DIRECTION: From the physics problem about a disc attached to two springs, copy out word for word the stretch from "A disc of mass" through "x (towards left).".

READING PASSAGE:
= = = = = = =
Question

A disc of mass m is connected to two springs having spring constants $k_1$ and $k_2$ as shown in the figure. Find the time period of oscillation.

• A. $2\pi \sqrt{\frac{2m}{(k_1+4k_2)}}$
• B. $2\pi \sqrt{\frac{m}{(k_1+4k_2)}}$
• C. $2\pi \sqrt{\frac{3m}{2(k_1+4k_2)}}$
• D. $2\pi \sqrt{\frac{2m}{3(k_1+2k_2)}}$

Answer 1

The correct option is C $2\pi \sqrt{\frac{3m}{2(k_1+4k_2)}}$

At any instant centre of disc is displaced by x (towards left).
Then spring attached at C is compressed by x and spring attached at A elongates by 2x. Let v be the velocity of centre of cylinder and $\omega$ its angular velocity. Total mechanical energy in displaced position is
$E=\frac{1}{2}m{v}^2+\frac{1}{2}{I}_C{\omega }^2+\frac{1}{2}{k}_1{x}^2+\frac{1}{2}{k}_2(2x{)}^2$
But $\omega =\frac{v}{R}and{I}_C=\frac{1}{2}m{R}^2$
Hence $E=\frac{3}{4}m{v}^2+\frac{1}{2}{k}_1{x}^2+2k_2{x}^2$
In case of pure rolling energy is conserved
$\therefore \frac{dE}{dt}=0$

or, $\frac{3}{2}mv\left(\frac{dv}{dt}\right)+k_{1}x\left(\frac{dx}{dt}\right)+4k_{2}x\left(\frac{dx}{dt}\right)=0$
$\frac{dx}{dt}=v$ and $\frac{dv}{dt}=a\left(acceleration\right)$, with these substitution we get,
$\frac{3}{2}ma=-(k_1+4k_2)xi.e.,a\infty -x$
$T=2\pi \sqrt{\left|\frac{x}{a}\right|}=2\pi \sqrt{\left|\frac{3m}{2(k_1+4k_2)}\right|}$
= = = = = = =
DATASET:
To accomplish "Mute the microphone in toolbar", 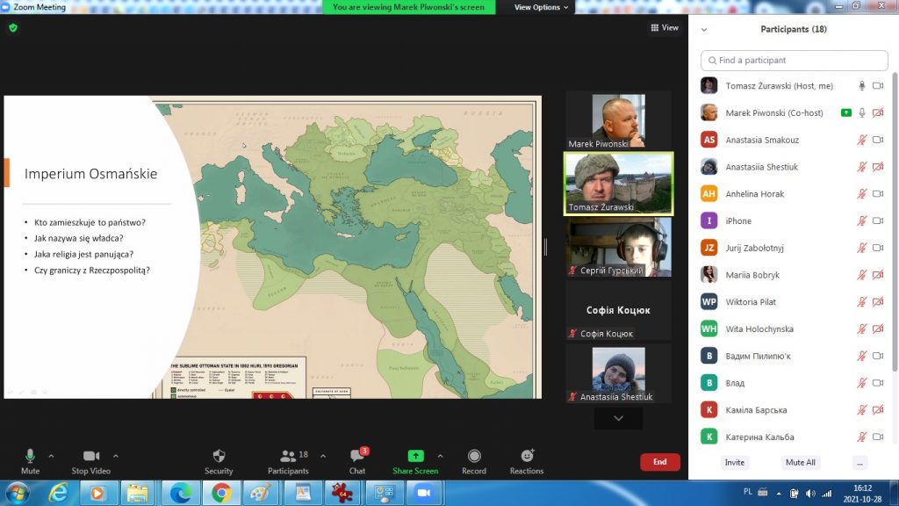I will click(30, 457).
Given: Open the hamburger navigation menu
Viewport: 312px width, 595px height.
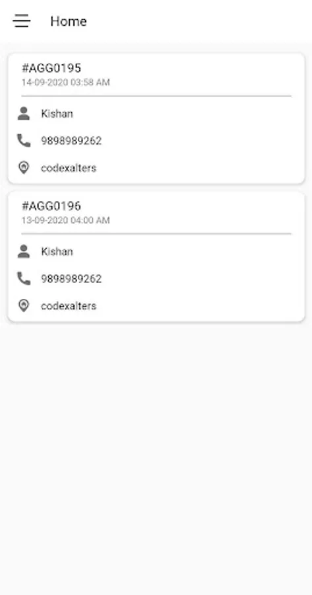Looking at the screenshot, I should click(22, 21).
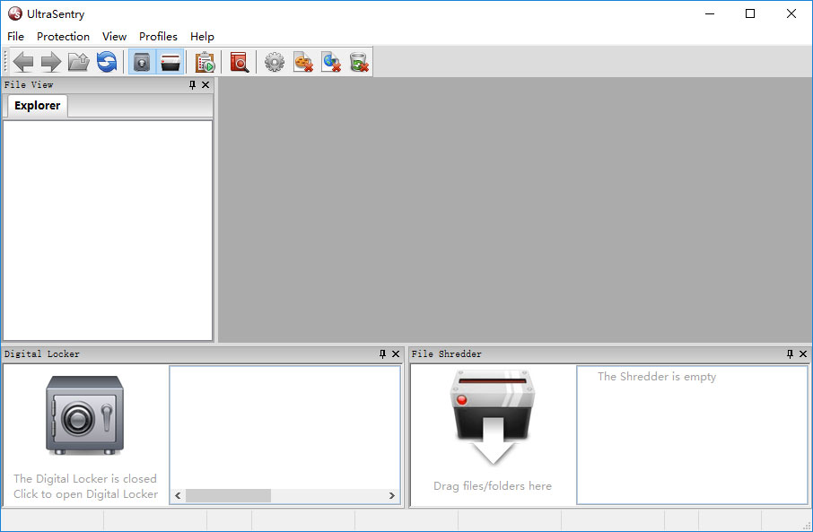Image resolution: width=813 pixels, height=532 pixels.
Task: Refresh the view with the blue refresh icon
Action: [106, 61]
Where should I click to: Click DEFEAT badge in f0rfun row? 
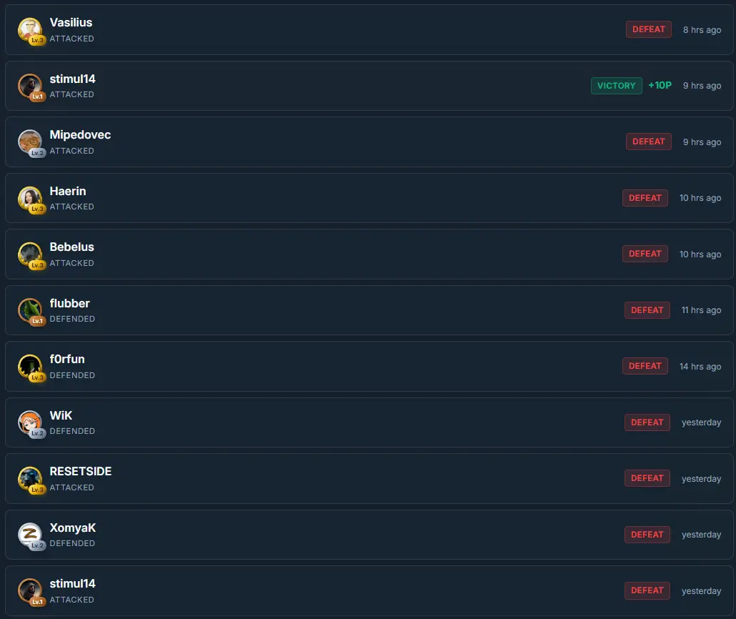[645, 366]
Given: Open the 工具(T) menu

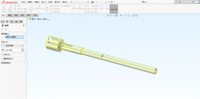Looking at the screenshot, I should (x=50, y=2).
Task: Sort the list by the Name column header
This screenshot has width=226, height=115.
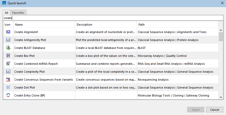Action: click(x=44, y=25)
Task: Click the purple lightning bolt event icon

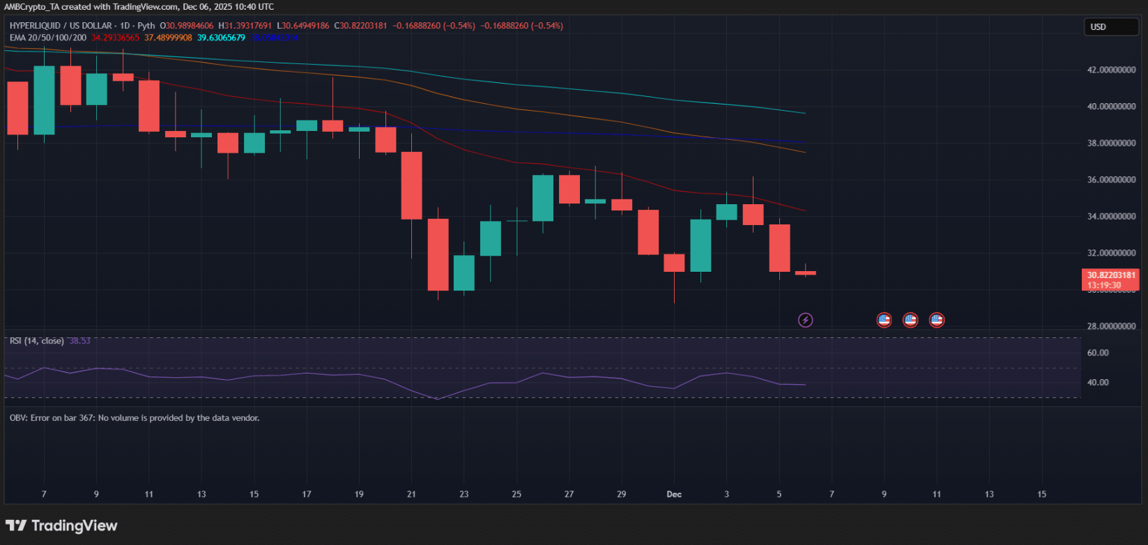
= = = = = = =
EXERCISE ANSWER:
A disc of mass m is connected to two springs having spring constants $k_1$ and $k_2$ as shown in the figure. Find the time period of oscillation.

• A. $2\pi \sqrt{\frac{2m}{(k_1+4k_2)}}$
• B. $2\pi \sqrt{\frac{m}{(k_1+4k_2)}}$
• C. $2\pi \sqrt{\frac{3m}{2(k_1+4k_2)}}$
• D. $2\pi \sqrt{\frac{2m}{3(k_1+2k_2)}}$

Answer 1

The correct option is C $2\pi \sqrt{\frac{3m}{2(k_1+4k_2)}}$

At any instant centre of disc is displaced by x (towards left).